You’ve probably heard it before: When you get tired, learn to rest, not to quit. ﹘Banksy

That’s what fitness trainers say. If your body needs a break or if you’re just plain super sore, take a rest day. Don’t give up on your training or try to get a refund on that race you already registered for. Just take a day off and give your muscles time to rebuild. This is why most fitness programs focus on different muscle groups every day – to give the muscle you worked on yesterday a break while building different muscles today. Give your inner critic a break, too, and realize that rest is necessary to avoid injury. Then jump back into your training tomorrow or the next day.

I can get tired with stories, too. Just opening that notebook or Word document can make me sigh. Flipping through pages I need to edit feels daunting and painful. (I wrote that? *continues reading* I wrote that! *practices fainting dramatically*) It can make me question why I ever thought I could write and edit. I consider giving it all up at times because it’s so hard.

But you’ve also heard: It’s supposed to be hard. If it were easy, everyone would do it. ﹘Tom Hanks in A League of Their Own

Writing is hard. Editing, especially your own work, is hard. That’s why so many people set out to write a book and never finish. This creative life is difficult and tiring, but it’s worth it.

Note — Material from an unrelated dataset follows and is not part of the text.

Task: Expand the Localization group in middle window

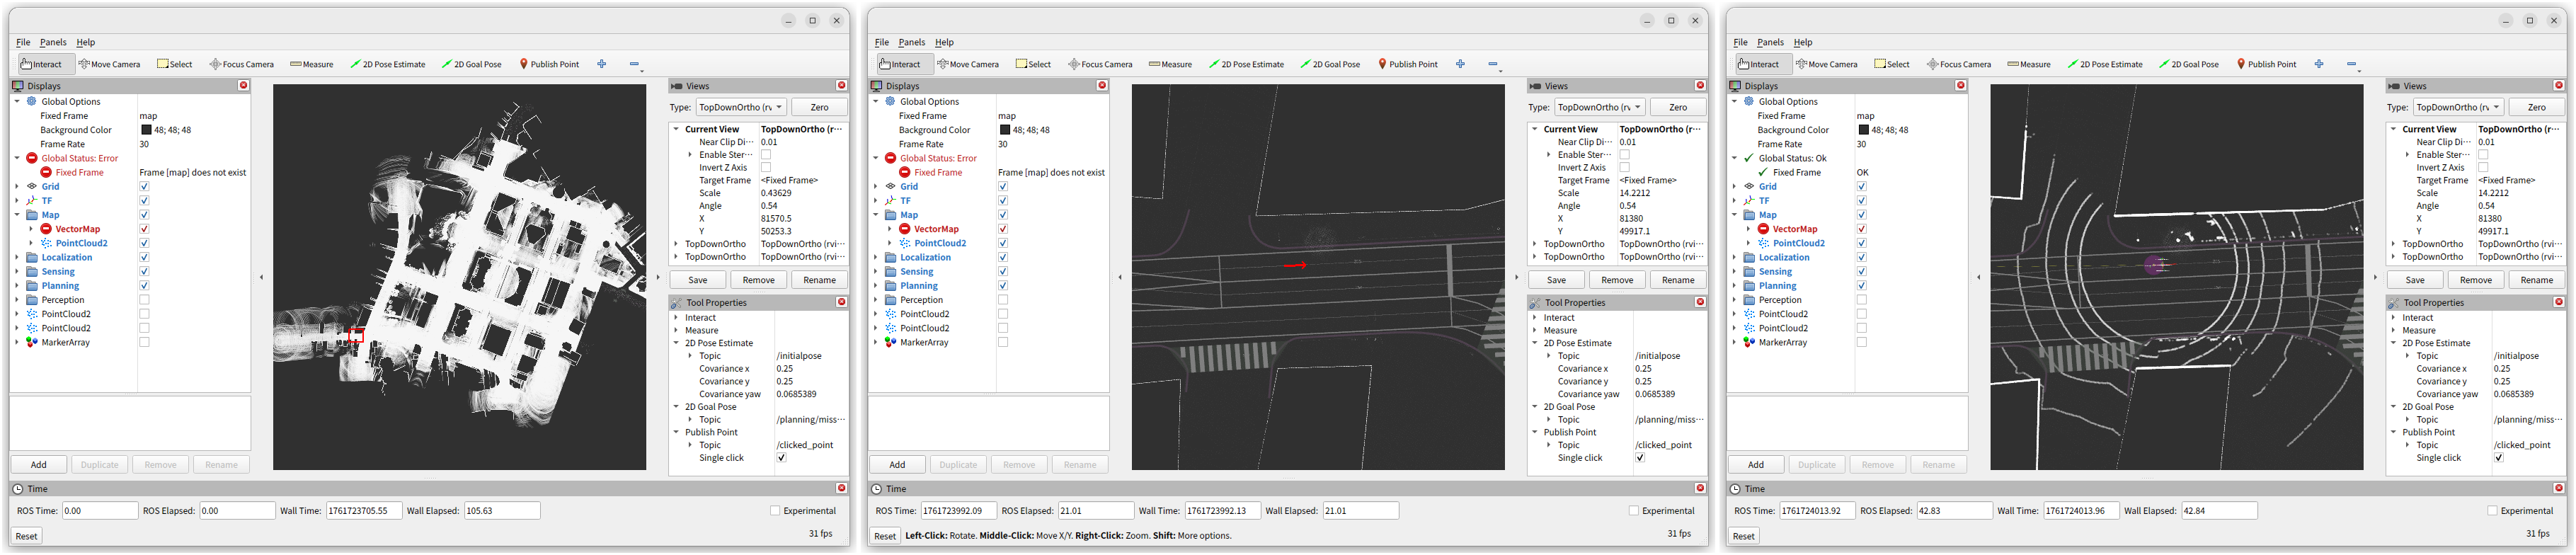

Not only when you’re published, but also when you realize how much you’ve improved over the years. Those moments of recognizing personal growth are exhilarating and peaceful. They make it worth the pain and difficulty we sometimes experience.

It’s okay to be tired, but let’s not glorify it.

Tiredness leads to injury, physical and mental. It’s important to take care of yourself – physically, mentally, spiritually, and creatively. So don’t give up; rest. Don’t empty your creative well until it dries up and you have nothing left to write. Walk away for awhile. Fill your creative well with other activities and projects in the meantime, but keep this tricky one on your list. (That’s called “active rest” in the fitness world.) You never know when you’ll have the ideas/skills/aptitude/desire to attack it again. And then, you’ll be so glad you kept it.

Challenge A: If you’re tired of your project, set it aside for an hour, a day, a week, a month. Keep it on your to-do list but start another project, even if it’s a short one such as a short story or poem. Then do something you enjoy, like going for a walk, swimming at the local (indoor) pool, or playing a card game; Easter weekend is perfect for this! Let me know how the break feels in the comments.

Challenge B: If you walked away from a project because it was difficult, pick it back up again. You might be ready to tackle it now. Give it at least an hour, a day, a week, a month. Give it a chance. It was your idea to begin with. Maybe you’ll remember what sparked the idea and be able to reignite that fire. Let me know how restarting that project feels in the comments.